RDKS-Sensor klonen – Sensor-ID kopieren, zweiter Radsatz, Anlernen und Grenzen

Beim Klonen eines RDKS-Sensors wird nicht einfach „der Sensor kopiert“. Entscheidend ist die Sensor-ID: Bei einem geeigneten programmierbaren Ersatzsensor kann die Identifikation eines vorhandenen Sensors übernommen werden.

Das kann beim Ersatz eines einzelnen Sensors oder beim Aufbau eines zweiten Sommer- oder Winterradsatzes praktisch sein. Ob diese Vorgehensweise sinnvoll ist, hängt jedoch vom Fahrzeug, vom verwendeten Sensorsystem, von der Fahrzeuganwendung und vom Programmierverfahren ab.

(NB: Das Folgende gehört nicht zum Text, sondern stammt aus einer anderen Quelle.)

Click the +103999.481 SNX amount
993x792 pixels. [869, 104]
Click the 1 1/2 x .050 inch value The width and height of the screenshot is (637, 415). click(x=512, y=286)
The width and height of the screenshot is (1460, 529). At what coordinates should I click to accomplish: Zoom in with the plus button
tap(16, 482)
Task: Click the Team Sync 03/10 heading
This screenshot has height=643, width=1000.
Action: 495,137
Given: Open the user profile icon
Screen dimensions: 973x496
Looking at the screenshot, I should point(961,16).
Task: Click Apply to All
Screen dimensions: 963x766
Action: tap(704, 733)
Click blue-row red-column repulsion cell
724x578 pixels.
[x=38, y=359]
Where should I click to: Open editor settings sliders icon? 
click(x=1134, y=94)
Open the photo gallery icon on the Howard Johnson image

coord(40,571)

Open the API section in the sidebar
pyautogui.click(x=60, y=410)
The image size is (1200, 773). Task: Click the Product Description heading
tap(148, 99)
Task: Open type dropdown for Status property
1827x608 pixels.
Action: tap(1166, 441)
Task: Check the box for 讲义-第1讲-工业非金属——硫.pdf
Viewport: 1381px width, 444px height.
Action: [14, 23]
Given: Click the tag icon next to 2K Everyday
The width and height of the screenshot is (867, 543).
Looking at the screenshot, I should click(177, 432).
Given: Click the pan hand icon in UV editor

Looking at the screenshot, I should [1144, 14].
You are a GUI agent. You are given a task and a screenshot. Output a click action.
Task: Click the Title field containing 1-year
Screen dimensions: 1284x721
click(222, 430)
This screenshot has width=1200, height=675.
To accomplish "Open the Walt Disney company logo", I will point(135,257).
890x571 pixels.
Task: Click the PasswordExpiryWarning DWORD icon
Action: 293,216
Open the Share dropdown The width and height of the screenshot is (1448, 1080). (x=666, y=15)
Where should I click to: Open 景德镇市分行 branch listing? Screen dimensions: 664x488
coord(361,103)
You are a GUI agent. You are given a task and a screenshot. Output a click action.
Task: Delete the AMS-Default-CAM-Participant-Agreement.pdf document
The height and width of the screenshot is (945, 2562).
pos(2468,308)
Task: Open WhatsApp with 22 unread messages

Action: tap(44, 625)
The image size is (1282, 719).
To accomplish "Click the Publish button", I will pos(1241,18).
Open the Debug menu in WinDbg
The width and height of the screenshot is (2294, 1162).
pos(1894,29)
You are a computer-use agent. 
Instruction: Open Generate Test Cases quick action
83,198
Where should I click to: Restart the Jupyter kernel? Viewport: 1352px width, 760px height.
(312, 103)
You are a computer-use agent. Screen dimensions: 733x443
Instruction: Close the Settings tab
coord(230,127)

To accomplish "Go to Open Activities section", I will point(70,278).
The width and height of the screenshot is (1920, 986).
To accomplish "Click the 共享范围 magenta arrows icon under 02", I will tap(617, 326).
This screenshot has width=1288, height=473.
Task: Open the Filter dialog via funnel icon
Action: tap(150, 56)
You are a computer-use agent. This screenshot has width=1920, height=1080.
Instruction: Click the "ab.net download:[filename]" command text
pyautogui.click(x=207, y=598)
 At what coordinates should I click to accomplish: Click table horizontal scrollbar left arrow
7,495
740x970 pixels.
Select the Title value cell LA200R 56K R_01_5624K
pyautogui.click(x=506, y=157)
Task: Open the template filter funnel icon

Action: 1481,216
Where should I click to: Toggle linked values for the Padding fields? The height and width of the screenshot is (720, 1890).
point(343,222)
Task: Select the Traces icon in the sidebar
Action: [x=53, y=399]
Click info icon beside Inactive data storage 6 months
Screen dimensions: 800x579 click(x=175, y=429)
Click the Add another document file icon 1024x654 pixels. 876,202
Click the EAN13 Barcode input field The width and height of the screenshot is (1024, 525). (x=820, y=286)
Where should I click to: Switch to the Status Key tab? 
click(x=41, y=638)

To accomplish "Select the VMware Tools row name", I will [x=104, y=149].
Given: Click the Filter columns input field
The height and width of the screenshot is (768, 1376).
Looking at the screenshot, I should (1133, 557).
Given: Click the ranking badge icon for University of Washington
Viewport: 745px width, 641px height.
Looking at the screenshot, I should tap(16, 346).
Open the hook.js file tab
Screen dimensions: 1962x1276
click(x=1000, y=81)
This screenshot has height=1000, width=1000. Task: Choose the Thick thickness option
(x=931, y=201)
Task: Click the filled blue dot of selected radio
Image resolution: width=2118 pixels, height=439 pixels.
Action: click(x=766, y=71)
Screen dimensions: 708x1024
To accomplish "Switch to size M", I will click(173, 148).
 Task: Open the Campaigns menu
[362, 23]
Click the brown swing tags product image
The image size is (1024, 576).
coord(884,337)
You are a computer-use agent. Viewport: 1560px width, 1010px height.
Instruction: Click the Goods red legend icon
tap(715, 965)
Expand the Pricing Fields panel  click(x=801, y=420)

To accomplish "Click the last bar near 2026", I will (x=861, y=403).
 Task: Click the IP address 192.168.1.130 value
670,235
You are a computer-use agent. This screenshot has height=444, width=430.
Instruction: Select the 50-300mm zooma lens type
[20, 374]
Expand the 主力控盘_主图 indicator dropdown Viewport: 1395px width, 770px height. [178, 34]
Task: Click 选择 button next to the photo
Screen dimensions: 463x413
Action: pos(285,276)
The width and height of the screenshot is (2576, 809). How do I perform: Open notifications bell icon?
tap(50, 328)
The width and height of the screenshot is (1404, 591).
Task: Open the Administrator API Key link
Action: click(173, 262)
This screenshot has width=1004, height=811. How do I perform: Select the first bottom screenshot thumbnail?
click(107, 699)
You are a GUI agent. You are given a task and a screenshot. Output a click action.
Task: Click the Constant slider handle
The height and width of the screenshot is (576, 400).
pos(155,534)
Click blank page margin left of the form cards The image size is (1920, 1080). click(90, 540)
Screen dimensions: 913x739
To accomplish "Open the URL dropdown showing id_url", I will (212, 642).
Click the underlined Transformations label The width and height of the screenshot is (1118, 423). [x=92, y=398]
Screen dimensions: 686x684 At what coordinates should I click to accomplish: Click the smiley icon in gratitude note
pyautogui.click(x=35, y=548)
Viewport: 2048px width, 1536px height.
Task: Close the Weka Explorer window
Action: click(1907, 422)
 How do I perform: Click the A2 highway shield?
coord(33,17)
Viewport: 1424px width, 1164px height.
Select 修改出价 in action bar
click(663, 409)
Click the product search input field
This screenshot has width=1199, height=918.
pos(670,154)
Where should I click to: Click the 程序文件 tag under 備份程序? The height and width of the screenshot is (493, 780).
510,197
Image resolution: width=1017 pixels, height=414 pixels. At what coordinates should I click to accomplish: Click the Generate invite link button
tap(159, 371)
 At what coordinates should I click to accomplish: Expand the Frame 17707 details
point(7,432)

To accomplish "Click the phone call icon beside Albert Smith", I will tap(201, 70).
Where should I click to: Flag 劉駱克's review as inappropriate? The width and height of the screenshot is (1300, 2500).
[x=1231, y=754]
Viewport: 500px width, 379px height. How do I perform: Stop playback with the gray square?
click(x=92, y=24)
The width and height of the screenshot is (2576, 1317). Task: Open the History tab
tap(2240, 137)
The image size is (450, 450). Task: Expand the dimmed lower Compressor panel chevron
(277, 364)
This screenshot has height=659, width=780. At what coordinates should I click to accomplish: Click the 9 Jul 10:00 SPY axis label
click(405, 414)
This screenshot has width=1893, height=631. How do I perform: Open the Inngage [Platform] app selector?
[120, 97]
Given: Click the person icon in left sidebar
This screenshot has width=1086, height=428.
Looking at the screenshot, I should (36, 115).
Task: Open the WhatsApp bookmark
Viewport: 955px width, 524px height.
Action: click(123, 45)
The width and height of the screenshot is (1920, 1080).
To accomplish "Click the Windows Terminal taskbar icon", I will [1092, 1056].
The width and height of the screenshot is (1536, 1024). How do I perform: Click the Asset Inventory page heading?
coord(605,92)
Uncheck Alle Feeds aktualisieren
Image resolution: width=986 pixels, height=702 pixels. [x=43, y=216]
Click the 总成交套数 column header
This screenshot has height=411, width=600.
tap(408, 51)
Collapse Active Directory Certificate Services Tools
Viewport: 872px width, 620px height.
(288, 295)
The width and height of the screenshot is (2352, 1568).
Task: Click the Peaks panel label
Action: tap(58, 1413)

Klonen bedeutet: bekannte Sensor-ID weiterverwenden

Sensor-ID

Ein direkter RDKS-Sensor besitzt eine individuelle Identifikation, über die das Fahrzeug den Sensor zuordnet.

Klonen

Eine vorhandene ID wird auf einen kompatiblen programmierbaren Ersatzsensor übernommen.

Fahrzeug

Das Fahrzeug kann unter geeigneten Voraussetzungen weiterhin eine bereits bekannte Sensor-ID sehen.

FT Praxisgrundsatz

Beim Klonen wird die Identifikation eines vorhandenen Sensors auf einen kompatiblen Ersatzsensor übernommen. Dadurch kann das Fahrzeug unter geeigneten Voraussetzungen weiterhin eine bekannte Sensor-ID sehen – aber Klonen ist kein Universalverfahren für jedes Fahrzeug und jeden Sensor.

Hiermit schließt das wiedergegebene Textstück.